I know Chesterton from the Father G.kchesterton series and I wasn’t expecting him to pass the Bechdel test or anything and I knew to expect weird sort of conservative Christiany-slanted metaphysics and philosophy. It gets two stars because it avoided being as hard-core right win Ok so I g.k.chestertton hate it, at times I could almost have been said to be enjoying myself in the midst of this pointless, grandiose, waffling, pompous and from my point of view predictable romp to nowhere not really a spoiler.
It gets two stars because it avoided being as hard-core right wing as it first appeared. So yeah, I wasn’t expecting liberated women to be featured as strong characters throughout the story.
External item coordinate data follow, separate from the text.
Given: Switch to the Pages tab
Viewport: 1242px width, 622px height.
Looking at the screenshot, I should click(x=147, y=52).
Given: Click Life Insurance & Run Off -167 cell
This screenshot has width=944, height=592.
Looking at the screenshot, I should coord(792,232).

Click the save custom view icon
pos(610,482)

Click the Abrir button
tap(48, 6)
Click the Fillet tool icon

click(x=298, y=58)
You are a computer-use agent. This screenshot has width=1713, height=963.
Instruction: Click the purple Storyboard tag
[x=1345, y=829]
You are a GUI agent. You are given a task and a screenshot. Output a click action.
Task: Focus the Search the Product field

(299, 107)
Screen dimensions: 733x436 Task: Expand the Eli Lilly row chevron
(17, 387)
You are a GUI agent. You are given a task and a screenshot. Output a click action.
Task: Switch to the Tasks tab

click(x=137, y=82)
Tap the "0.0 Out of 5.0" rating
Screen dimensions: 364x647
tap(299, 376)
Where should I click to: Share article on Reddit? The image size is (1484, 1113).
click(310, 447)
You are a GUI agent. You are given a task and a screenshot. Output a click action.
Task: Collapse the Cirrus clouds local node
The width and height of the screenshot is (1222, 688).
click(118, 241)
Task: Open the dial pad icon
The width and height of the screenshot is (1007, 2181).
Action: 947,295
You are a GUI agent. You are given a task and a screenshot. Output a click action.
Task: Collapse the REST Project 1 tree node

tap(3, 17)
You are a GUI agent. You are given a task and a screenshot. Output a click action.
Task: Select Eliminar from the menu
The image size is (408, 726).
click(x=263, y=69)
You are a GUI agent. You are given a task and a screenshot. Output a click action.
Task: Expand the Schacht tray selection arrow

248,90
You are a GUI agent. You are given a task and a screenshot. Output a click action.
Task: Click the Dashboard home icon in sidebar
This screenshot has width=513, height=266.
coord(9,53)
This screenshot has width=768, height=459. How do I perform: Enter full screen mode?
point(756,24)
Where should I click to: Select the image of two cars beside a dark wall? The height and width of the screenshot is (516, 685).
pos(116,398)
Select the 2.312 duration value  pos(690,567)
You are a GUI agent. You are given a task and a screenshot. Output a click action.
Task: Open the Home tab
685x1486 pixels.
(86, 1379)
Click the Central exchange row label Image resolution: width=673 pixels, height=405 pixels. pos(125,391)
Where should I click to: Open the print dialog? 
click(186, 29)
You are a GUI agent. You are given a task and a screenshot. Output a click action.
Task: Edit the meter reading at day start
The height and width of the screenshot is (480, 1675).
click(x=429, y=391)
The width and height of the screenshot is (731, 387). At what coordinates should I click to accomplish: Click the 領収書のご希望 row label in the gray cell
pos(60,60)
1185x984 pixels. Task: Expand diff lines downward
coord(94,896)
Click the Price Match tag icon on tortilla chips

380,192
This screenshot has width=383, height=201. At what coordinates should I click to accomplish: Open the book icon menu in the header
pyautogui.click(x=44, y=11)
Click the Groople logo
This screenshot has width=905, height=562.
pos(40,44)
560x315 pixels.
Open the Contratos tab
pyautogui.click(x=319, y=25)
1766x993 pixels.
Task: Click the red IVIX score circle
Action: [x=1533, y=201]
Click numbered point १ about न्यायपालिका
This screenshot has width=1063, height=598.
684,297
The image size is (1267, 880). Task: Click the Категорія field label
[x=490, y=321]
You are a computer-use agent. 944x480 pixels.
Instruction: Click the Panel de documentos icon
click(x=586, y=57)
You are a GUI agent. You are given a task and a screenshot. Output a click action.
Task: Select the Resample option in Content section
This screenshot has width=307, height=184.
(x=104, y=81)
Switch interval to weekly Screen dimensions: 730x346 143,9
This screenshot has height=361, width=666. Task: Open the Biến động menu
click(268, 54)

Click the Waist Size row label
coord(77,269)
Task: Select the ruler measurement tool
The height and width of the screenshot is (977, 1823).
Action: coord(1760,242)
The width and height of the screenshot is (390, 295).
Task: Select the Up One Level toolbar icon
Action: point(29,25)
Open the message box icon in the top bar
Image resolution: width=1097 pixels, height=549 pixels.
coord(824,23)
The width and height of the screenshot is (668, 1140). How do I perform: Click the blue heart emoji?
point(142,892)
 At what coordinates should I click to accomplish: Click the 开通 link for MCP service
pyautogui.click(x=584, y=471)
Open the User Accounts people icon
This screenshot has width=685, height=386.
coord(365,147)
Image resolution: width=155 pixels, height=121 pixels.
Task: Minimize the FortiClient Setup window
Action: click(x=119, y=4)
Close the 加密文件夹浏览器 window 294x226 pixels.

BUT Mr Chesterton yes I know he is dead and not on good reads if dl are going to write a world peopled by men- men do things, think things, feel things, interact with other men and the whole world is only men, men, men at least do women the courtesy of not having them in the story at all.
The pointless, silent and in Chesterton’s own words “unconscious” girl at the beginning and end of the story that Symes gloms at is completely unnecessary. That and the characters talked too much even more than I do and were fanciful and grandiose about their bizarre philosophising.
I suspect we were meant to relate to Symes. I sort of had a half-sneaky sympathy for the anarchist until he proved he was a “real man” by not tattling which wasn’t very anarchical of him now was it? The law is a bunch of privileged, self-righteous and cruel see eg p83 not to mention Symes’ stunt to begin with men apparently. Basically I’m completely and totally confused as to what happened to who and why it happened to whomever it happened to.
There was A LOT going on here. I kept getting all the characters confused, except for Syme. And I understood nothing really It felt more like philosophy than fiction.